In another example, application (1012) may include operations to prime system (100) to remove entrained air. The operations may cause a plurality of flow valves to effect automated priming of a portion of the flow path by circulating prime fluid urged by the blood pump from a prime fluid reservoir along the portion of the flow path. The operations may be automated and controlled by controller (21) In an example priming method, the valves of system (100) may be initially in the following state (see Table 1 Prime 1 - Intake - D1): the reversing valve (9) is in the forward position, as shown in
Continuing the example priming method, blood pump (4) may start and draw fluid from prime fluid reservoir (14) for a specified period of time. Priming fluid may travel through the fluid path based on the position of the clamps and through dialyser (5) to eventually go into the fluid removal reservoir (17). Blood pump (4) may then stop. Inlet control clamp (25) may then switches from the open position to the closed position, the outlet control clamp (26) switches from the open position to the closed position to isolate dialyzer (5) from the flow path; and the inlet control clamp (27) switches from the closed position to the open position and the outlet control clamp (28) switches from the closed position to the open position such that dialyzer (6) joins the flow path (see Table 1 Prime 1 - Intake D2). Blood pump (4) may then starts and draws fluid from prime fluid reservoir (14) for a specified period of time. This fluid travels through the fluid path based on the position of the clamps and through dialyser (6) to eventually go into the fluid removal reservoir (17). Blood pump (4) may then stop.

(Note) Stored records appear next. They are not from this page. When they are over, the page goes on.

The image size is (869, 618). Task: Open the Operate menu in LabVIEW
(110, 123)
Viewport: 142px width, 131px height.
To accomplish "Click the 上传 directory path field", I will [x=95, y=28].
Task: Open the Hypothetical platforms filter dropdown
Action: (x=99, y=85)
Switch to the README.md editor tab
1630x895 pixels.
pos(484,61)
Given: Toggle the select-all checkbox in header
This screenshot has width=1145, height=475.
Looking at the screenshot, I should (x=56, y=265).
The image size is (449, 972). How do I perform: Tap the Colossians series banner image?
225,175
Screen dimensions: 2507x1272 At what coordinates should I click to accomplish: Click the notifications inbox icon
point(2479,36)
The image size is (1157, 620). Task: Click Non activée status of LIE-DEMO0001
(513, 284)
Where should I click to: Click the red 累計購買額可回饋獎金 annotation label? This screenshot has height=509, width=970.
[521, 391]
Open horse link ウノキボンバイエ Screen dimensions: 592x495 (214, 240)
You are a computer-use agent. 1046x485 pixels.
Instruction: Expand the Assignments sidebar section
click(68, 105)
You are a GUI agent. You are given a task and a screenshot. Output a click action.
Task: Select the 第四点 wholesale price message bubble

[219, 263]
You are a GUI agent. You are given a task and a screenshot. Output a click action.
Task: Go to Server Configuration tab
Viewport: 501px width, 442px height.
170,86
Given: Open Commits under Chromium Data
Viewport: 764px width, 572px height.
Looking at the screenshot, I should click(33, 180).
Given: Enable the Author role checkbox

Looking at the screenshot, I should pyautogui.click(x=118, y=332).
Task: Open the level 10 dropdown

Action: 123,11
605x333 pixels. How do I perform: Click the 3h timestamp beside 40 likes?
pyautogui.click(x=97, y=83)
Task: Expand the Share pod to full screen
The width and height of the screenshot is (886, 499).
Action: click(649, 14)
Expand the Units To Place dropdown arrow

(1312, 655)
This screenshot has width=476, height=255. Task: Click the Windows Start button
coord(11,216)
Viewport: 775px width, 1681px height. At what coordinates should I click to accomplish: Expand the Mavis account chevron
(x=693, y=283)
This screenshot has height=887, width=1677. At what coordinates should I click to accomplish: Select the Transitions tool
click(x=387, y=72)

Continuing the example, priming fluid may be recirculated in system (100). Recirculation valve (8) may open and the flush fluid control clamp (24) close (see Table Prime 2 - Circulate - D2). Blood pump (4) may start and circulate the priming fluid in the circuit for a specified period of time. Fluid removal pump (16) may runs for a specified period of time to prime the fluid space of dialyser (6) and fluid detector (20). Blood pump (4) may then stop. Inlet control clamp (25) may then switch from the closed position to the open position, the outlet control clamp (26) switches from the closed position to the open position such that dialyzer (5) joins the flow path; and inlet control clamp (27) switches from the open position to the closed position and the outlet control clamp (28) switches from the open position to the closed position to isolate dialyzer (6) (see Table 1 Prime 2 - Circulate - D1). Blood pump (4) may start and circulate the fluid in the circuit for a specified period of time. Fluid removal pump (16) may runs for a specified period of time to prime the fluid space of dialyser (5), the ultrafiltered fluid pressure sensor (19) and fluid detector (20). Blood pump (4) may then stop.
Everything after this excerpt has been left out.